▶
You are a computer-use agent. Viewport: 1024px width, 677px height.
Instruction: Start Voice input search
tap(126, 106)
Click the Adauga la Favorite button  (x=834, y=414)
◀
▶
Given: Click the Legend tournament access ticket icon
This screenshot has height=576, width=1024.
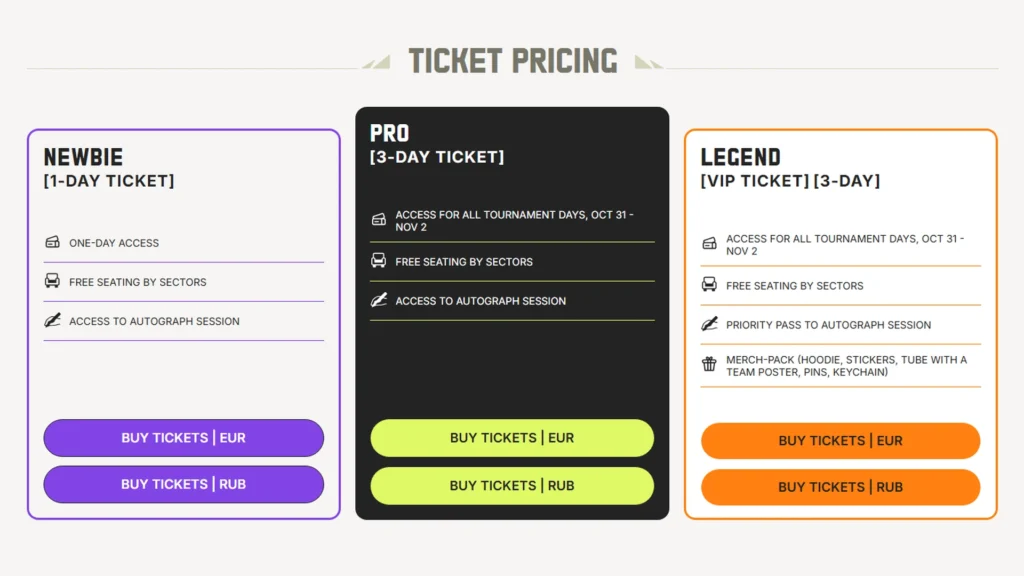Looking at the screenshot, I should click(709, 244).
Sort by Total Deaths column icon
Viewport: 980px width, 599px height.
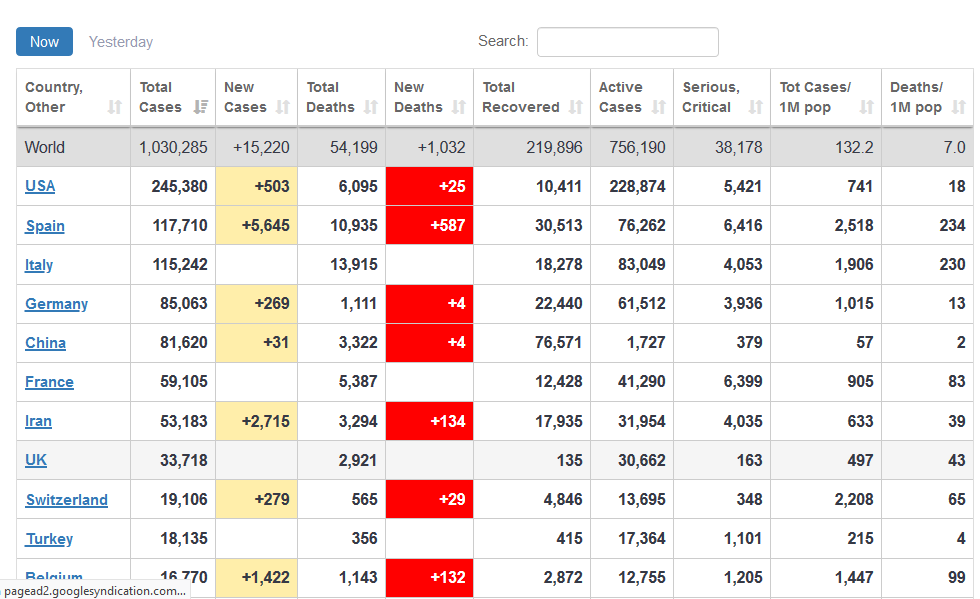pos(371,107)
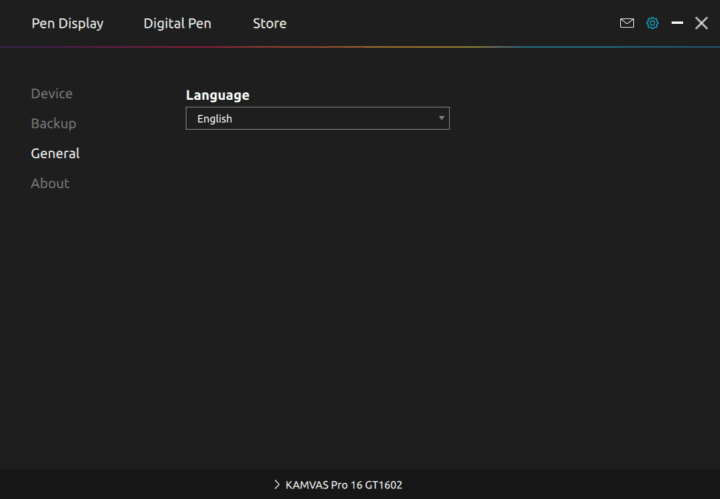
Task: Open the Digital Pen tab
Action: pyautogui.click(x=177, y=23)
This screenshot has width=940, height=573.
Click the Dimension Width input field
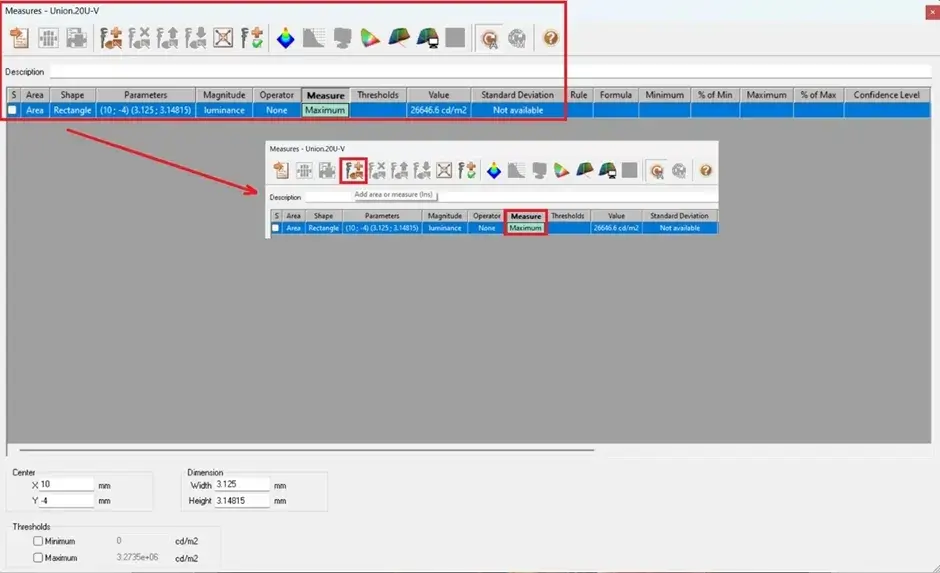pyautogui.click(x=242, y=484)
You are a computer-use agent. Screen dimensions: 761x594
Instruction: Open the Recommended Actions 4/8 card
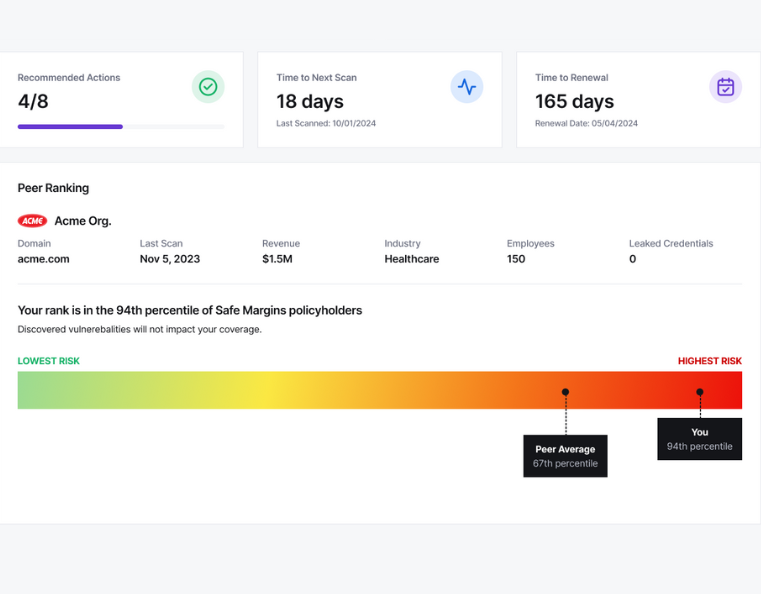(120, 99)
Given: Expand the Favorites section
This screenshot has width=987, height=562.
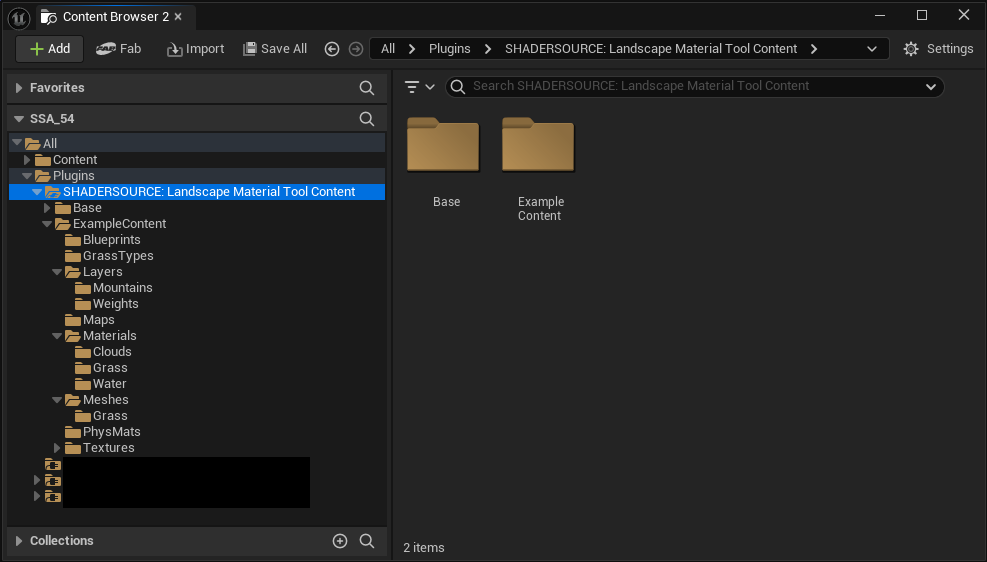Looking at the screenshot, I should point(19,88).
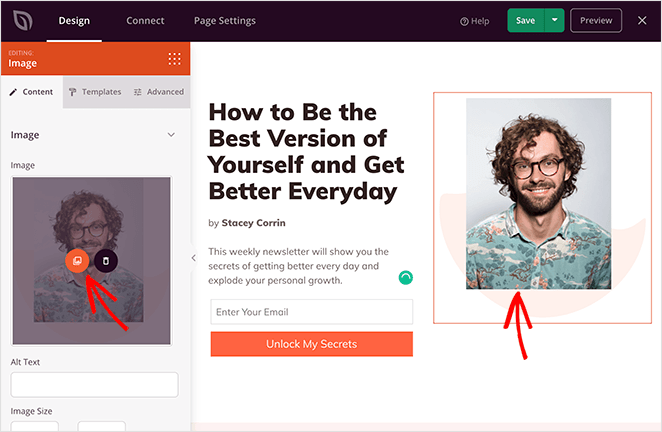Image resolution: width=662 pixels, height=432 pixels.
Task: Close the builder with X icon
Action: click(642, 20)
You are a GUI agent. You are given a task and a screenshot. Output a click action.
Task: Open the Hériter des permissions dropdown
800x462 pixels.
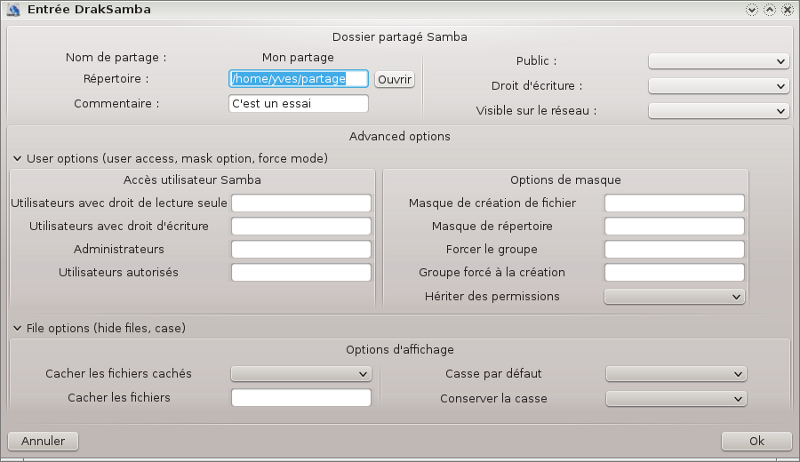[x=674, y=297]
◀
• Your assignment: Wherever the string "computer" appears in the records above, copy the line it sits in.

• Solution to the problem:
You are a computer-use agent. Viewport: 1024px width, 677px height.
You are a computer-use agent. Screen dimensions: 761x594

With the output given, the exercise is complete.